The archbishop seeks to counter arguments that marijuana is basically harmless and on a par with alcoholic beverages. He cites studies saying that in Colorado marijuana use disorder, which Yale defines as the continued use of cannabis despite significant negative impact on one's life and health, affected 3.3% of the population as of 2019, double what it was in the early 2000s, when it affected just 1.6% of the population. The drug causes deficits in the brain’s executive functioning, temporarily impairing coordination, concentration, working memory, and inhibition, he says. 

“The CDC warns that ‘people who use marijuana are more likely to develop temporary psychosis (not knowing what is real, hallucinations, and paranoia) and long-lasting mental disorders, including schizophrenia (a type of mental illness where people might see or hear things that are not really there),’” he said.

“A host of studies and health agencies has confirmed this alarming connection. The National Institute on Drug Abuse warns, ‘Recent research suggests that smoking high-potency marijuana every day could increase the chances of developing psychosis by nearly five times compared to people who have never used marijuana.’ The connection between psychosis and heavy marijuana use is especially frightening when we consider that about 20% of cannabis users consume it almost daily. As Dr. Tyler J. VanderWeele of Harvard University summarized, ‘Cannabis use disorder is not responsible for most schizophrenia cases, but it is responsible for a non negligible and increasing proportion.’”

The Gospel and the family

In response to the drug crisis in America, Christians need to proclaim the Gospel more completely, the archbishop says. 

“It is through the love, mercy, meaning, and hope found in Christ that people will be deterred from drug use or inspired to break free of its influence,” Aquila writes.

“As Pope St. Paul VI wrote, the Church must ‘evangelize man’s culture and cultures …, always taking the person as one’s starting point and always coming back to the relationships of people among themselves and with God.’ Since relationships are so pivotal, lay people have a unique opportunity and responsibility to evangelize and transform the temporal order.

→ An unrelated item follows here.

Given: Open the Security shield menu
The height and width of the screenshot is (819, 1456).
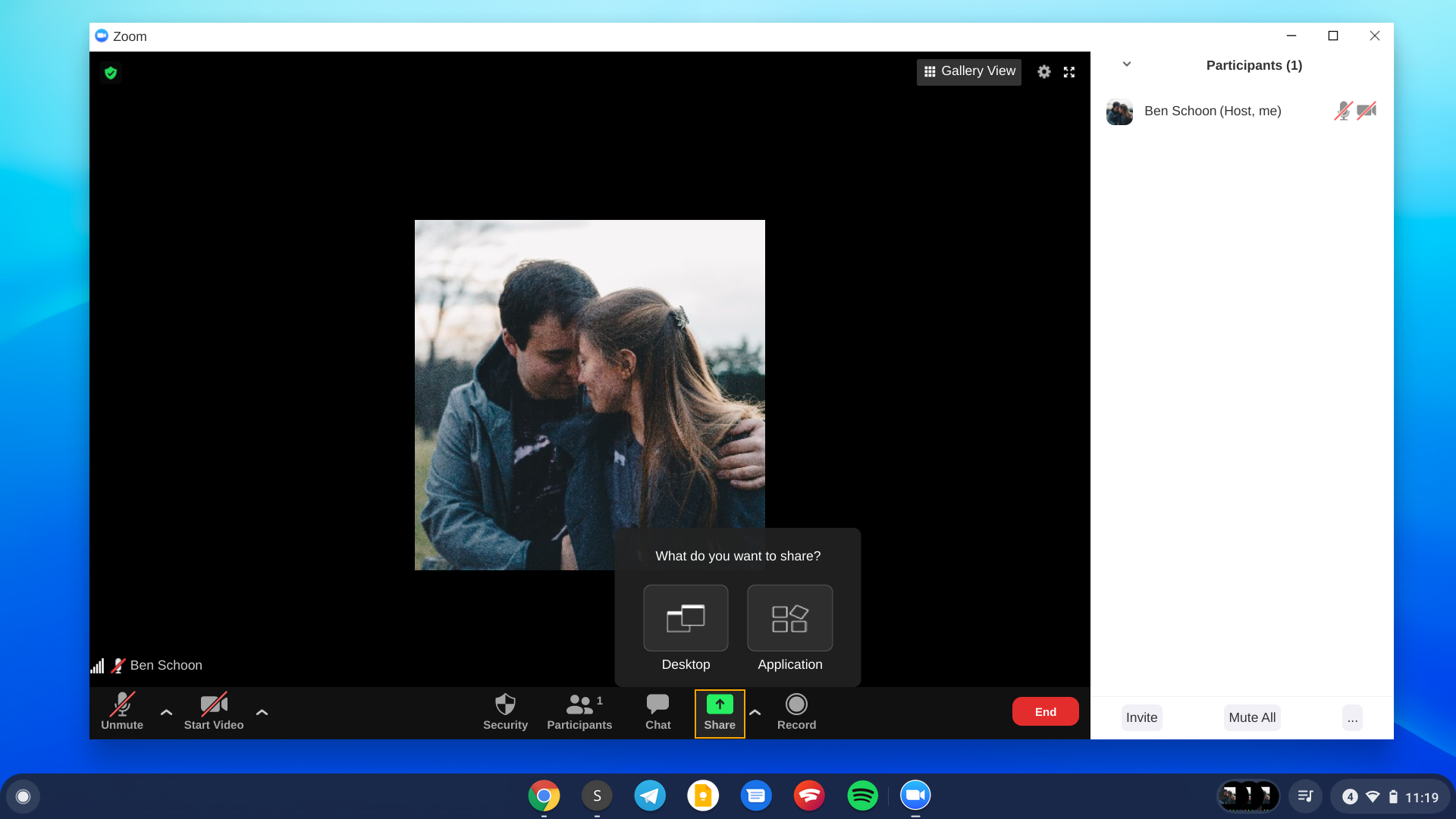Looking at the screenshot, I should coord(505,711).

The proclamation of the Gospel suffuses the Church’s three-pronged effort against drugs: prevention, suppression, and rehabilitation.”

The family is very important in this, he says, quoting the Pontifical Council for Health Pastoral Care, which notes that “The family is one of the first places for the prevention of drug use …. Developing the inner life of youth, with the help of prayer, the sacraments, and above all the celebration of the Eucharist, offers them a glimpse of the eternal and blessed life of Christ, thus revealing a fuller sense of human existence.”

“All Christians — whether they are parents, relatives, or friends — can help inoculate against drug use by sharing their faith and the difference it makes day-to-day,” Aquila sums up. “A crucial piece often neglected is the role of redemptive suffering. Everyone can find some meaning in their pain and hardships by uniting those sufferings with Christ’s sacrifice on the Cross to rain down blessings. Doing so often changes the experience of pain, as grace transforms souls that draw so near to the Suffering Servant.”